# finally installed my lowering coil springs



## ahardb0dy (Nov 9, 2003)

Well after buying these like 3 years ago I finally installed them today, originally I was going to wait until I got new struts but since I couldn't afford to buy 4 new ones at this time and I got tired of seeing the coil spring box sitting up on a shelf in my shed I decided to put them in today. I don't know how much of a drop they were supposed to give but the front came down a decent amount, the rear looks about the same as with the stock springs. Also the front struts are black and have "Nissan" stamped in them so I think they are original, the rear struts are blue and seem like they are replacements, anyway here are some before and after pics:

Tires are 195/50/15's

Before:










After (before driving it, seems like it got lower after taking it for a drive):











Before:










After:


----------



## Conley (Aug 7, 2007)

Awesome, nice wheels. I was literally just looking around for some good springs, but I also have 195/50 15s on my 89, and was worried they would rub all kinds with lowering springs on. So seeing your post is random luck it seems, proof that they fit. What kinda drop did your springs have according to the manufacturer? And where'd ya get em?


----------



## ahardb0dy (Nov 9, 2003)

Thanks, just found info on the springs today, according to the manufacturer, Sprint Performance Suspension

they are advertised as 2" front and 2" rear, don't know if that company is still in business or not, I bought them like 3 years ago not sure from where at the moment I have the box outside and can look tomorrow but they were a pretty good deal think I got them for $109 delivered IIRC.


----------



## TOOQIKK (Jul 11, 2009)

yeah the springs will "settle" over the next couple days as they adjust to the weight of the car.....looks like a good drop!


----------



## bob89sentra (Sep 15, 2005)

I am usually skeptical of lowering springs, but these look pretty good, they seem to fit just right with the 195 50 15's you have on there.
Nice ride too!


----------



## ahardb0dy (Nov 9, 2003)

Thanks, now for today's bad news, was driving home and kept hearing a banging noise from the drivers rear, thought the strut had come loose or the coil, got home and pulled the tire and discovered the sway bar snapped right where the bar gets smaller to go thru the mount!! This sway bar was one I got from a Pulsar SE so now have 2 choices that I can think of, get another pulsar SE sway bar so I can use all the urethane bushings I already have, or replace the broken bar with the stock one but than I will have to get all new bushing as the stock one is smaller.
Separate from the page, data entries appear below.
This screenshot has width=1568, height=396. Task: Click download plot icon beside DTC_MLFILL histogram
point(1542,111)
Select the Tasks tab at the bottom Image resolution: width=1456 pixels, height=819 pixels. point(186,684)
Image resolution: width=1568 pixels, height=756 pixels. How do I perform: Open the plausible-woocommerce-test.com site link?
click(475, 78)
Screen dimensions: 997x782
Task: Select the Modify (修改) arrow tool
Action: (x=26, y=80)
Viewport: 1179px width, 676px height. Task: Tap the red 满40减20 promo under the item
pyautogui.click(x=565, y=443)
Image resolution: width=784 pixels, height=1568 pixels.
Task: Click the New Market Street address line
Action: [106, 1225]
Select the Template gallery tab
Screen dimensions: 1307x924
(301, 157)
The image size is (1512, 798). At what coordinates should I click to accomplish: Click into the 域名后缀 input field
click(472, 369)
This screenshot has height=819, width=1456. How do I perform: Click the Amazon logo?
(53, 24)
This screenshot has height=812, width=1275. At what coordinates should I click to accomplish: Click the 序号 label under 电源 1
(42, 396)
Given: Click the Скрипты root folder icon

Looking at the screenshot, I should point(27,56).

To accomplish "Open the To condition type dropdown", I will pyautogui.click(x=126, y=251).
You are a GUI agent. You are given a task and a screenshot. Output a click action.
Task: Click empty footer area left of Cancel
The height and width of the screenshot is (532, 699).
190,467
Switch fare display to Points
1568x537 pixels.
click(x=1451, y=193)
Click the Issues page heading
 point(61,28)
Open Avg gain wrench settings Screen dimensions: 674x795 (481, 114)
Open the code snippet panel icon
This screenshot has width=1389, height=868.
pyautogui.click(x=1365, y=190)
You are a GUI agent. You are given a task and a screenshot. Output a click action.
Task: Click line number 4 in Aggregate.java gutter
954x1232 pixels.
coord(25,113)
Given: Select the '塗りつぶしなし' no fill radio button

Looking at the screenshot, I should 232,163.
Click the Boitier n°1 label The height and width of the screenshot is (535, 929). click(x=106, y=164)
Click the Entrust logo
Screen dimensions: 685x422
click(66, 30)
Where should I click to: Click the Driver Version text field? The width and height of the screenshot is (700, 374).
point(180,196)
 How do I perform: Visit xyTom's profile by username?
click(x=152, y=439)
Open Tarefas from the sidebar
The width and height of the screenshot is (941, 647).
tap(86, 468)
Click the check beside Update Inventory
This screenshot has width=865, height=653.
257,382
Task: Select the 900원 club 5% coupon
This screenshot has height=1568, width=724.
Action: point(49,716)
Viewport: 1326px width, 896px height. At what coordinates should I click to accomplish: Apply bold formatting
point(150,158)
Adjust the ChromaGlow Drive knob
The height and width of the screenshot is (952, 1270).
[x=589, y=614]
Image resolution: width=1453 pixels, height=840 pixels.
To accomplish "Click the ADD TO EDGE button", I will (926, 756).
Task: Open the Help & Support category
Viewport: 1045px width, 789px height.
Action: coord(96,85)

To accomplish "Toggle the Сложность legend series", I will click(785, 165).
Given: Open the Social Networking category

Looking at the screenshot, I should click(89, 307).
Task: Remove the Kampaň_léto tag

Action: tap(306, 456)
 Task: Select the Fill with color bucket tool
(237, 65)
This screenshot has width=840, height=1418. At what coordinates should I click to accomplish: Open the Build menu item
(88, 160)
No idea if the stiffer springs cause the bar to break or if it was due to the struts being worn, who knows


does the rear sway bar assist in locating the tire working with the 2 links that bolt to the chassis? I noticed I have play where the arms mount to the chassis if I pry the spindle forward but not so much prying it towards the rear, I have never replaced the lower arm's bushings,

What do you all think??


----------



## ahardb0dy (Nov 9, 2003)

did some checking using the Nissan FAST program and it seems everything is the same between the stock sentra rear sway bar and the pulsar SE rear bar EXCEPT for the front frame mount bushings (although one web site lists the same TRW part number for both cars??) so I guess if I can get those front bushings from some where I can put the stock sway bar back on until I can find another pulsar SE bar.


----------



## ahardb0dy (Nov 9, 2003)




----------



## bob89sentra (Sep 15, 2005)

By the way the part broke, you can see that over half the area where it was supposed to be connected is rusted over. That means that it was at least half broken off for quite some time, and it is not likely that your new coils caused the failure. The new coils could have contributed to the failure because of different angles of stress on the bar, but I think a new SE bar, or even the old stock bar would be just fine.


----------



## ahardb0dy (Nov 9, 2003)

I noticed that also that the bar looks like it only had that small area holding it together, hopefully I'll be able to hold the broken end with something in order to get the nut off, junkyard trip Saturday I think !!


----------



## ahardb0dy (Nov 9, 2003)

Today, removed the pulsar sway bar and was able to get the nut off the broken end using my impact gun and holding the broke end with a small pipe wrench,got the stock sway bar installed but have to go to the junkyard to either find another pulsar sway bar or a pair of stock bushings, none of the auto part stores here have the bushings,


----------



## ahardb0dy (Nov 9, 2003)

Went to junkyard today, got a pair of bushings off of a 4 door sentra, they looked brand new!! $1.50 each, also some very good scores for my 94 pathfinder, finally found the sunroof shade and a working drivers side power window switch!! Total for the day $10.15 (window switch was a freebie, had it hidden in my toolbox and at 5 minutes to closing no one was interested in my toolbox, !!! LOL), no Pulsar's, had a choice between 2 junkyards, one has an inventory online and showed one 88 Sentra the other junkyard I took a chance on and scored big time!!


----------



## TOOQIKK (Jul 11, 2009)

ouch thats a nasty break! gotta love freebies from the bone yards!!
i need to make a trip to our local one here very soon....


----------



## ahardb0dy (Nov 9, 2003)

I need to hit the junkyard every weekend, pathfinder still needs some parts, Want to look for struts for the sentra too, it's kind of bouncy right now, LOL

Have to look at raising the exhaust on the sentra up a little the cat converter is hitting speed bumps!!


----------



## fairlanephantom (Feb 3, 2010)

The 15s look good, I was considering doing the same because the stock tires have so much sidewall. But I'll be doing white wall on mine.


----------



## Crazy-Mart (Jul 14, 2002)

nice job on the lowering and the repair... thats one nasty place i really dont like to be working on ... old sway bars like those tends to break or just wont go loose at all !!.


----------



## ahardb0dy (Nov 9, 2003)

Thanks, just need new front struts now, it's kind of bouncy. I replaced the broke sway bar with the factory one by myself as my buddy who normally helps me wasn't available, just had to remove on exhaust hanger to get the sway bar in position


----------